The lines to return are the one containing "Cofanetti Regalo (804, 1347)" and all that follow it in the entries below, duplicated exactly and nothing else.
######
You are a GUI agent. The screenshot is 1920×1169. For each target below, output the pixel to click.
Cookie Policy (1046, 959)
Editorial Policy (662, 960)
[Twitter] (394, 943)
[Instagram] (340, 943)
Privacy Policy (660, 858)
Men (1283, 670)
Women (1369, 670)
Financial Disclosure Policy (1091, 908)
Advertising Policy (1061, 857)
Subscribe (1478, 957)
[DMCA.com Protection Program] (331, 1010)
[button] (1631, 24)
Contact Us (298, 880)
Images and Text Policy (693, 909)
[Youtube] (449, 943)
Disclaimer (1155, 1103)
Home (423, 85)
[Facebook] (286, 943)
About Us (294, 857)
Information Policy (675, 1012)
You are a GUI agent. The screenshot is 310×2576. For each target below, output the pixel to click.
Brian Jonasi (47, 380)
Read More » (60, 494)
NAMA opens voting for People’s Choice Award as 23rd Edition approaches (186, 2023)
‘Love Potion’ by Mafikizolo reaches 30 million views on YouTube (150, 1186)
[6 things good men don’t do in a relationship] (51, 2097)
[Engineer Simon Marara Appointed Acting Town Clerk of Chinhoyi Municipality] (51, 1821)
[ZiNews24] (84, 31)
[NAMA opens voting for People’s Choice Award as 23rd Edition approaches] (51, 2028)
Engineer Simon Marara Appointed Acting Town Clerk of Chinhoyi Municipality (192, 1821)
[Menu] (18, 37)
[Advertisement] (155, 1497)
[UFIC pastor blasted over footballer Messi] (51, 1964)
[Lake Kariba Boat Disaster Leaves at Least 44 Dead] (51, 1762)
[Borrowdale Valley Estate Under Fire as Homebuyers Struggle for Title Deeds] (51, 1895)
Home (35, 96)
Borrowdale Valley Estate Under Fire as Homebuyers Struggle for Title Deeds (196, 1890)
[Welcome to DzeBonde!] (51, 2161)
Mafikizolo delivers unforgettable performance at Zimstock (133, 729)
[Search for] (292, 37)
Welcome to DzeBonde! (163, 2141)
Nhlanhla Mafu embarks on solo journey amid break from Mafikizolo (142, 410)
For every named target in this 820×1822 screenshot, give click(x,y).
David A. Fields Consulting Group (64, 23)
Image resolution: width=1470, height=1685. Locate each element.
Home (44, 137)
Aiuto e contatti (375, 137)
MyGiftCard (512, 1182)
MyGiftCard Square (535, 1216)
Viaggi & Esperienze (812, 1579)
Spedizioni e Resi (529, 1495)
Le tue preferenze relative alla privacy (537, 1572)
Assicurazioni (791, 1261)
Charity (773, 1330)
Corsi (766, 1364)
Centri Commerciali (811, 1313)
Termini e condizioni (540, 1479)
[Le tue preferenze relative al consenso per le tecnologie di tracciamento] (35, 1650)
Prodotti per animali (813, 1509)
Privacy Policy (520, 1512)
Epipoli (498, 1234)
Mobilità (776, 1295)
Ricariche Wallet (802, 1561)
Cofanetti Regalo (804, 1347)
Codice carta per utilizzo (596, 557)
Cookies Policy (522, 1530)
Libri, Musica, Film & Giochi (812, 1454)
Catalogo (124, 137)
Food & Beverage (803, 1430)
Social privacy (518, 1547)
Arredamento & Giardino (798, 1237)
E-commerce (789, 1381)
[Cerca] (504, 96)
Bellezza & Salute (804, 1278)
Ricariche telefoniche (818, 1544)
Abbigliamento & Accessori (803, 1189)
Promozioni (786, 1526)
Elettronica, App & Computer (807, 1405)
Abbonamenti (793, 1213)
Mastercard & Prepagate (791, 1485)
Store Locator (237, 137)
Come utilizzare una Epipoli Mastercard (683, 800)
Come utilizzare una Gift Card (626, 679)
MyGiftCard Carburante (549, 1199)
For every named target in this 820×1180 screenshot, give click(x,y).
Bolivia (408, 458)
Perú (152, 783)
######
WRITTEN RESPONSE:
Cofanetti Regalo (804, 1347)
Codice carta per utilizzo (596, 557)
Cookies Policy (522, 1530)
Libri, Musica, Film & Giochi (812, 1454)
Catalogo (124, 137)
Food & Beverage (803, 1430)
Social privacy (518, 1547)
Arredamento & Giardino (798, 1237)
E-commerce (789, 1381)
[Cerca] (504, 96)
Bellezza & Salute (804, 1278)
Ricariche telefoniche (818, 1544)
Abbigliamento & Accessori (803, 1189)
Promozioni (786, 1526)
Elettronica, App & Computer (807, 1405)
Abbonamenti (793, 1213)
Mastercard & Prepagate (791, 1485)
Store Locator (237, 137)
Come utilizzare una Epipoli Mastercard (683, 800)
Come utilizzare una Gift Card (626, 679)
MyGiftCard Carburante (549, 1199)
For every named target in this 820×1180 screenshot, give click(x,y).
Bolivia (408, 458)
Perú (152, 783)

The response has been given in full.